Euro-horror, metalheads and a cinematic seance: the best of this month's indie flick fest

Metalhead film
Ragnar Bragasan's "Metalhead"

The East End Film Festival kicks off in London this Friday with two weeks of films hot off the global fest circuit as well as great homegrown fare. Here are our picks.

MISTAKEN FOR STRANGERS (2013)

The world tour of Brooklyn-based indie band the National is documented by roadie Tom Berninger, kid brother of lead singer Matt. An exercise in self-deprecation rather than hagiography, it’s more a wry take on Tom's job screw-ups and insecurity in his brother’s shadow than a portrait of fame and glamour. This deliberately ramshackle approach holds an undeniable charm.

THE DISTANCE (2014)

Inspired by Tarkovsky’s Russian sci-fi classic Stalker and set in a bizarre alternate universe, Sergio Caballero’s surreal, strikingly shot heist movie sees an Austrian conceptual artist imprisoned by a corrupt oligarch, and a group of telepathic dwarves hired to steal a mysterious device from an abandoned Siberian power station. 

PALO ALTO (2013) 

Privileged, disaffected Californian teens drift through a series of parties and reckless encounters in Gia Coppola’s moody feature debut, based on a short story collection by James Franco and starring him as a divorced football coach with an eye for his 16-year-old student (Emma Roberts). Newcomer Jack Kilmer plays the aimless teen with an undeclared crush on her.

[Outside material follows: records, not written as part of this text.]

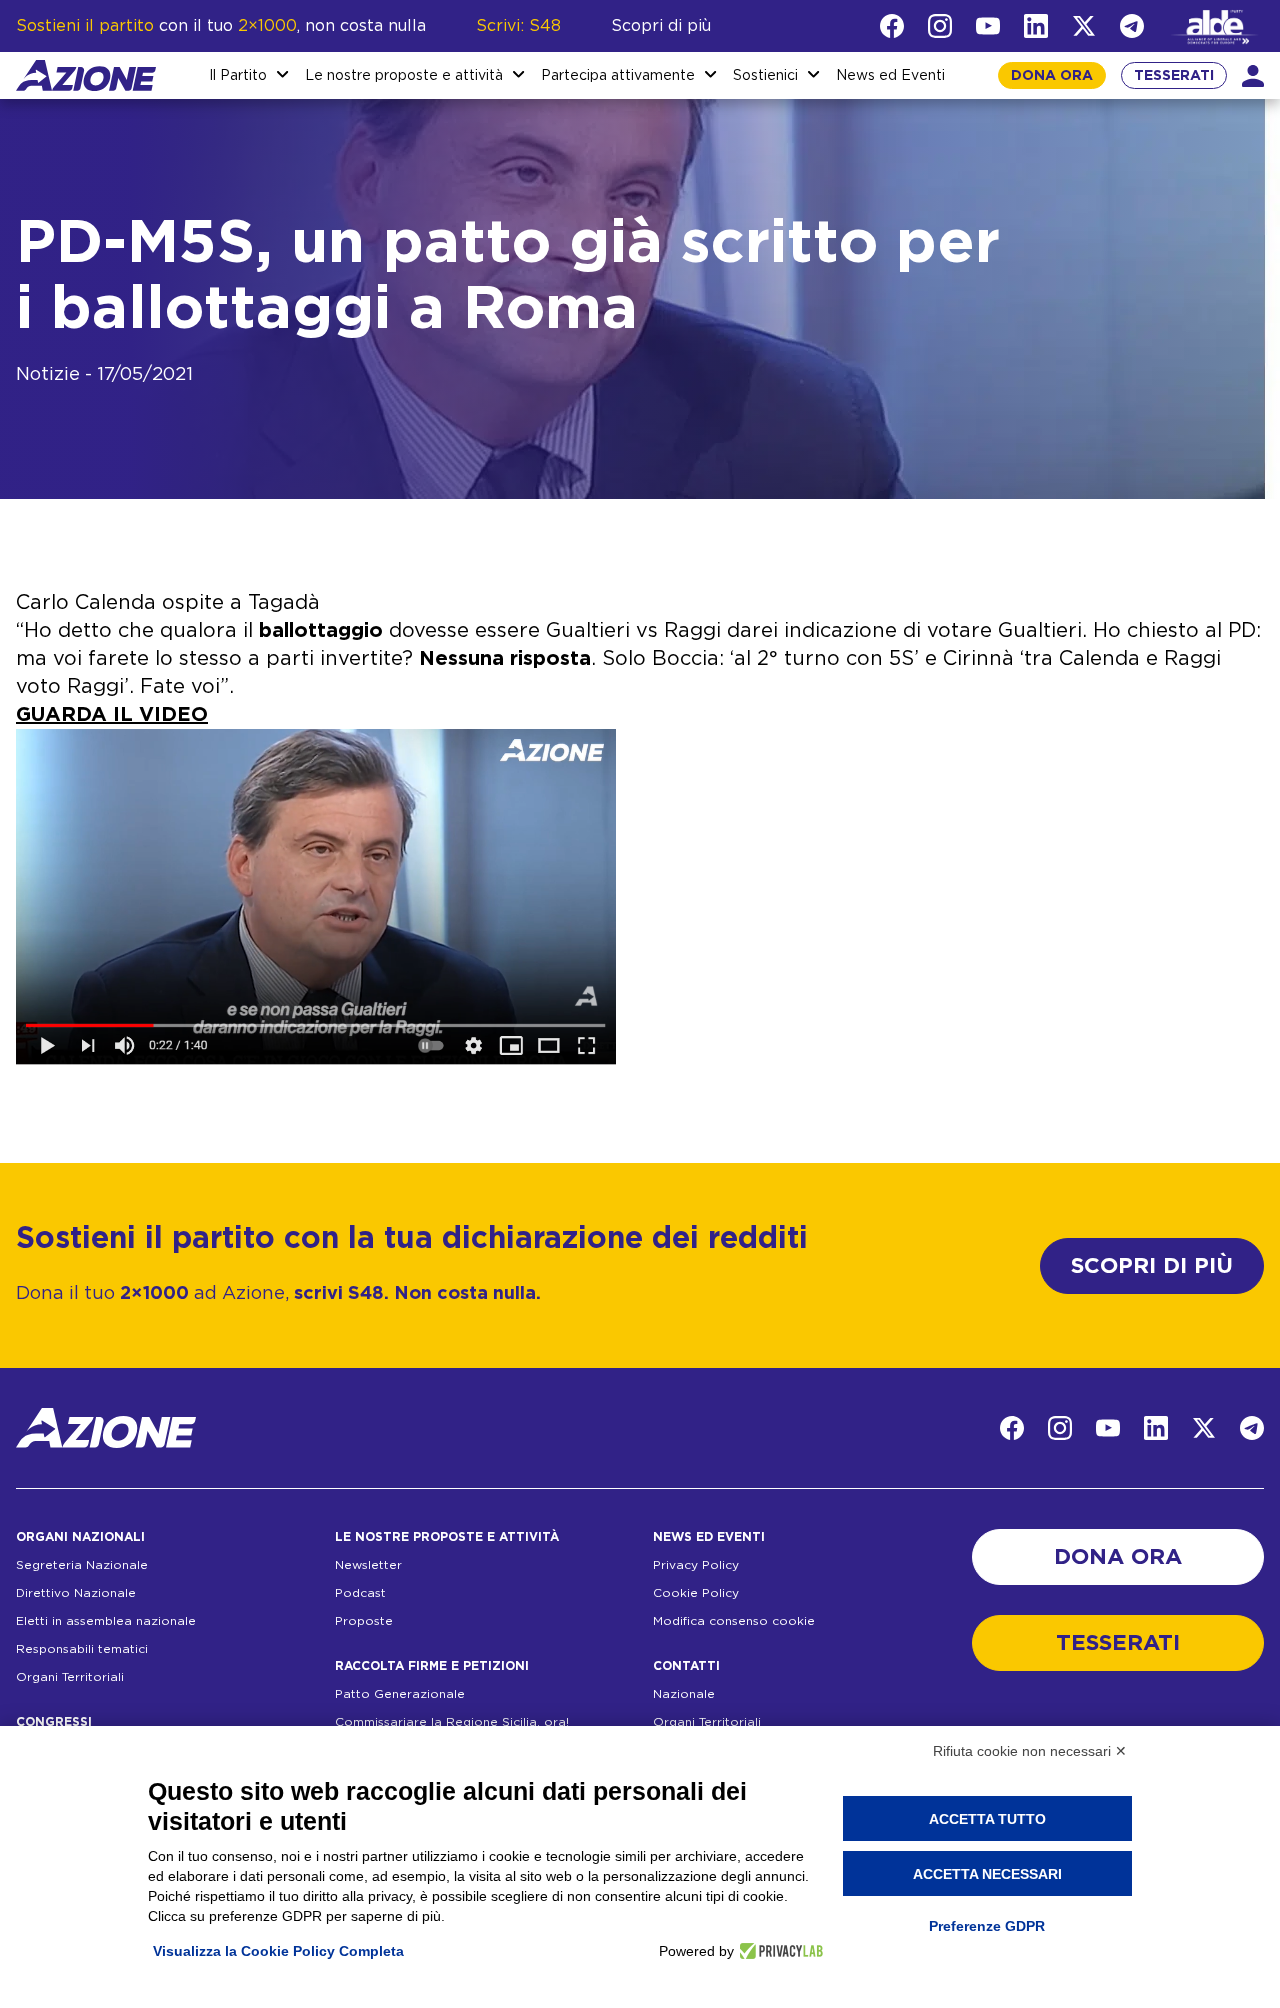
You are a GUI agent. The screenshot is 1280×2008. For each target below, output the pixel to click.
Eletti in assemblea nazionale (106, 1621)
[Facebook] (892, 26)
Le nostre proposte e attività (404, 76)
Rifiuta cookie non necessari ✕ (1030, 1751)
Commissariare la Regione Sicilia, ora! (452, 1722)
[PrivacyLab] (778, 1951)
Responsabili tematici (82, 1649)
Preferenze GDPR (987, 1926)
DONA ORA (1052, 76)
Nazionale (684, 1694)
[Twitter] (1084, 26)
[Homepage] (86, 75)
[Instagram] (940, 26)
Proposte (364, 1621)
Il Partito (238, 76)
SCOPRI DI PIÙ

BELLADONNA OF SADNESS (1973)

This cult Japanese psychedelic animation by Eichi Yamamoto, influenced by Gustav Klimt, tarot illustration and Jules Michelet’s writings on witchcraft, will be scored live by Charlie Boyer and The Voyeurs. Jeanne, a newlywed in a rural village, makes a pact with the devil for magical powers that enable her to take revenge on the baron who raped her and raise a local rebellion.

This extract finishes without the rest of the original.